Java, on the other hand, is a language better suited to production-quality applications. It requires a bigger upfront investment than Perl, essentially because there’s more structure, and that structure pays off down the road for larger, long-lived applications. But these applications are not typically a bunch of scripts strung together (otherwise you really shouldn’t be using Java). The Java libraries that do thrive are usually one of several competing solutions to a smaller, focused problem, not a huge mass of single solutions to a bunch of loosely related problems. BioJava fits more in the latter category.
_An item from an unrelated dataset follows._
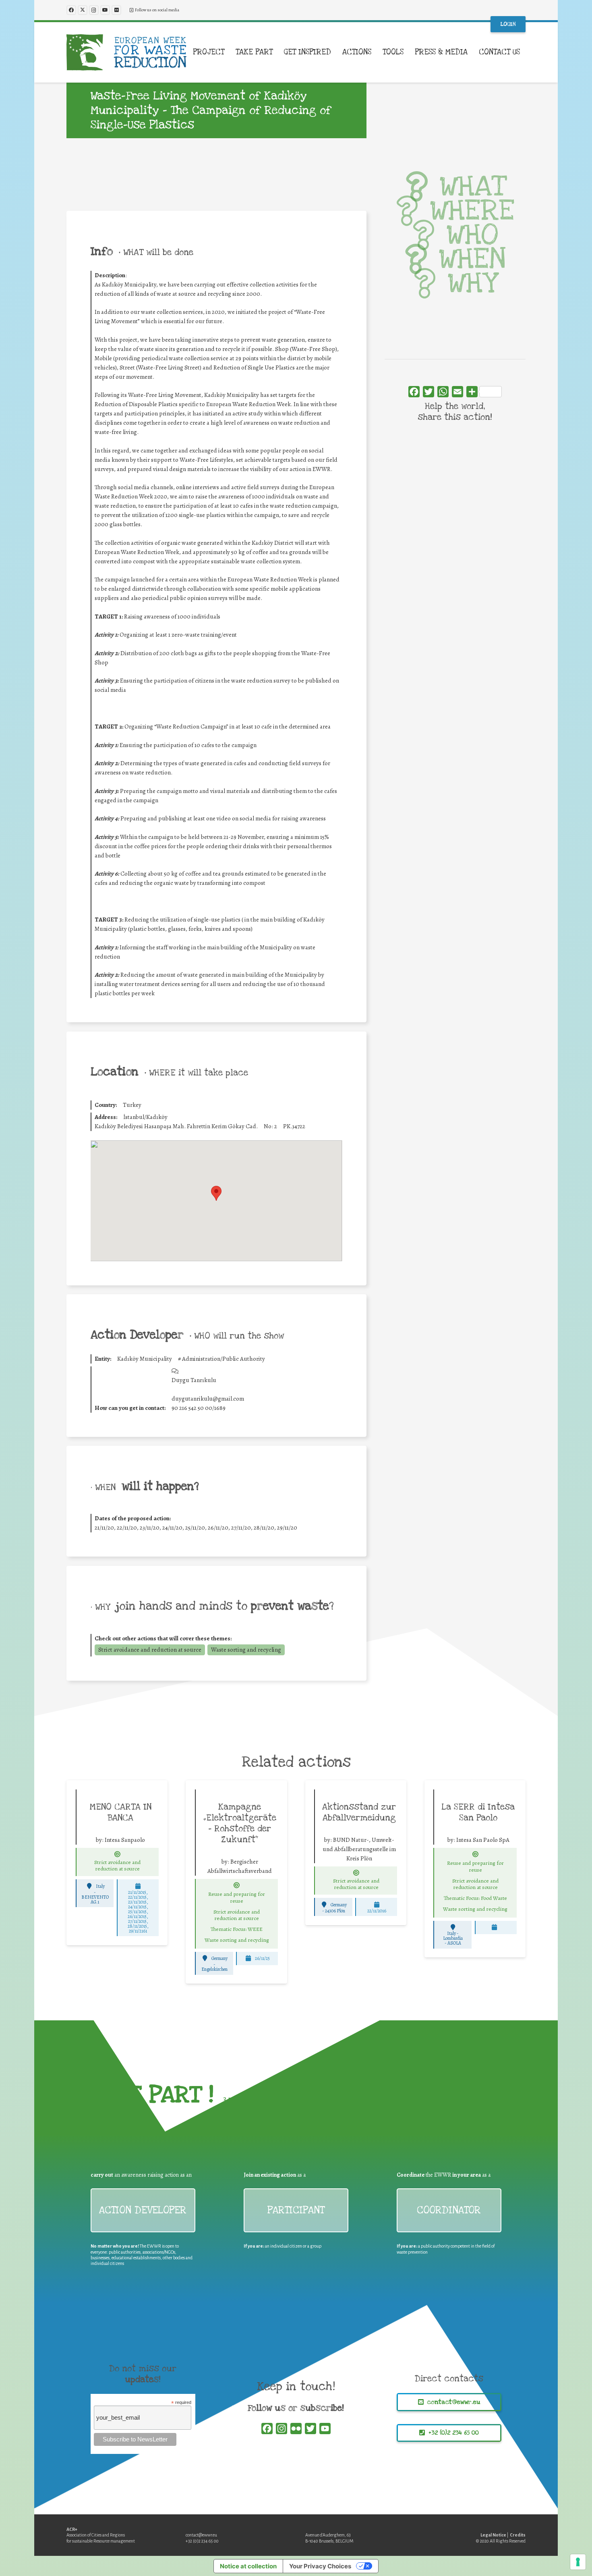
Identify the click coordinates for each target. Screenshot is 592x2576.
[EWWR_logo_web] (126, 52)
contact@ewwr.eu (201, 2534)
So, why is BioRuby so far behind? Ruby is a language for programming geeks. People with less programming experience tend not to appreciate Ruby’s pure object-orientedness, its blocks/closures, etc. These features are really more confusing than valuable for your typical bioinformatician. It’s also a relative newcomer to the language scene, and a lot of the documentation is in Japanese.

Just in case it needs to be said, there’s nothing wrong with being a bioinformatician with less programming experience. These people are a whole lot better at science than your average Java business software development guru. Everyone has their strengths and their weaknesses.

In a glaring omission, I didn’t even mention BioPython, perhaps the most puzzling second-runner of them all, since it offers a nice compromise between Perl and Ruby, although it isn’t so far behind after all.